IEA expects China's oil imports to double within eight years

Nov 07, 2007 01:00 AM

PetroChina's recent oil find in Bohai Bay will only slow the decline in China's domestic crude output, meaning the country must rely heavily on imports going forward unless it makes further finds, the International Energy Agency said. In its World Economic Outlook through 2030, the IEA said China's net oil imports will double from 3.5 mm bpd last year to 7.1 mm bpd in 2015 unless the government's energy policy changes.
"In 2030, China will import as much as the European Union," the IEA said, forecasting volumes of 13.1 mm bpd in that year.

Foreign cargoes will be needed as China's conventional oil output will level off at 3.9 mm bpd in 2012, around the time that the Jidong Nanpu field in Bohai Bay yields its first crude, the IEA said. Despite the $ 260 bn that China will likely invest in its upstream oil industry over the next two decades, the country's daily crude oil output is projected to fall to 2.7 mm barrels by 2030, the IEA said.
Output will slow as China seeks to expand its strategic oil stocks so that the country can cover 75 days of its net imports in 2015. Filling of its first facility at Zhenhai in the eastern province of Zhejiang began last summer. As a result, 80 % of China's crude oil needs will be met by net imports in 2030, up from nearly 50 % at present. China's dependency on foreign oil will be even higher by then if its domestic coal-to-liquids production falls short of expectations.

Jidong Nanpu is China's biggest oil discovery in 40 years and led PetroChina's shares to surge more than 10 % when management formally announced the scale of reserves to the Hong Kong Stock Exchange in May.
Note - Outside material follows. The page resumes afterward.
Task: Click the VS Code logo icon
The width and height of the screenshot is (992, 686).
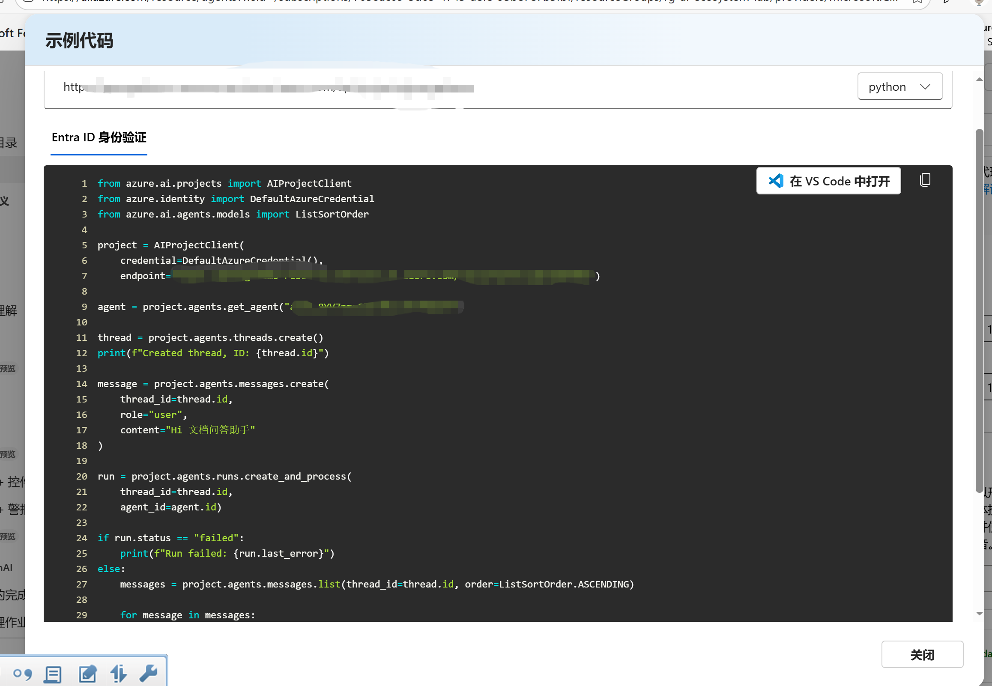Action: tap(775, 181)
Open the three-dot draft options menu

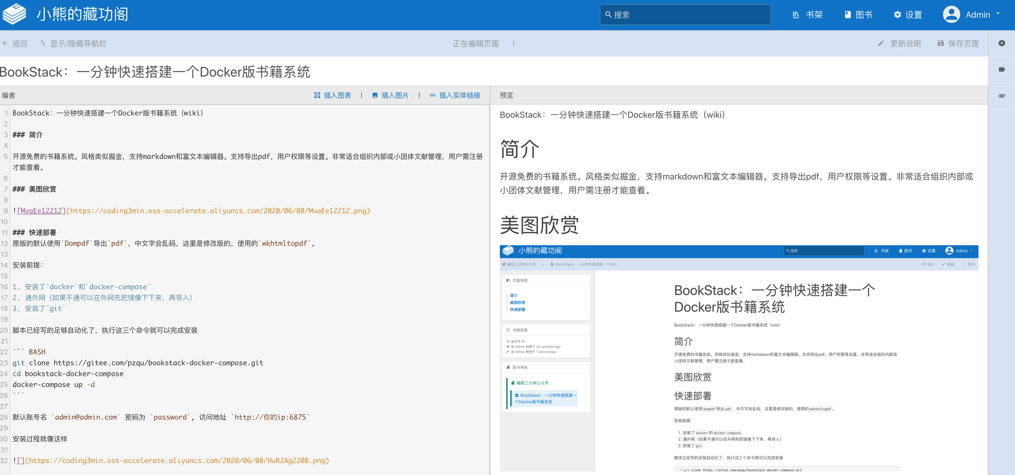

Following its listing in Shanghai, PetroChina has leapfrogged ExxonMobil to become the world's largest company by market value despite being less profitable.
According to the IEA, output at Jidong Nanpu will reach an average of around 270,000 bpd following its build-up phase, with a peak of about 300,000 bpd before production declines by a third by 2030. The IEA made its assumptions on a 40 % recovery rate at Jidong Nanpu, although other analysts expect the rate to be nearer 20 % due to geological faults at the field which lower the chances of using more productive drilling and injection technology.

The importance of developing Nanpu is magnified by the rapid depletion of China's existing oil producing hubs, with the Tahe oil field in Xinjiang region alone among the 11 biggest fields in not having passed its peak.
"About half of proven and probable reserves from known fields have been produced," the IEA said. As a result, around a quarter of China's production by 2030 is expected to come from fields discovered recently and awaiting development, the IEA said. Converting coal to liquids is forecast to add a further 750,000 bpd by the same date.

Car use an engine of growing oil demand
In its baseline expectation -- a reference scenario which assumes no fresh government action to stall unsustainable hydrocarbons demand or emissions growth -- China's oil demand will reach 16.6 mm bpd by 2030. Growing affluence among the Chinese will trigger a surge in car ownership, contributing to demand.
"The total number of light-duty vehicles on the road is projected to soar from about 22 mm in 2005 to more than 200 mm in 2030 in China," the IEA said.

In addition, a large expansion in coal output for power generation will bring more trucks on to the roads to counter bottlenecks in the country's shipping and rail networks. To feed this additional demand for oil products, China will need to build 20 new refineries over the next five years to boost installed capacity to 9.9 mm bpd in 2012, the IEA said.
"Beyond 2012, up to 2030, refining capacity is assumed to increase in line with oil demand," the IEA said.

But Chinese refiners will face the challenge of adapting their output to the changing structure of oil demand at the same time as meeting stricter fuel quality requirements.
"The projected increase in the share of refineries' crude oil slates of medium to heavy crude supplies from Middle Eastern exporting countries calls for increased complexity in China's refineries over the projection period," the IEA said.

Refinery expansions in China could be underpinned by a convergence of interests with major oil producers that are concerned about the prospects for oil product demand, the IEA added.
"To us, security of demand is a key issue," said Organization of Petroleum Exporting Countries President Mohammed al-Hamli, who is also oil minister for the United Arab Emirates, in a speech at the second Asian ministerial energy roundtable in Riyadh in May.

Saudi Arabian Oil Co., known as Saudi Aramco, signed a deal with ExxonMobil and China Petroleum & Chemical, or Sinopec, earlier this year to triple the capacity of a refinery in coastal Fujian province to 240,000 bpd. The refinery will primarily process sour Arabian crude supplied by Saudi Aramco.
In addition, Kuwait Petroleum is examining potential refinery invest in southern China with Sinopec, which could also be accompanied by an oil supply deal.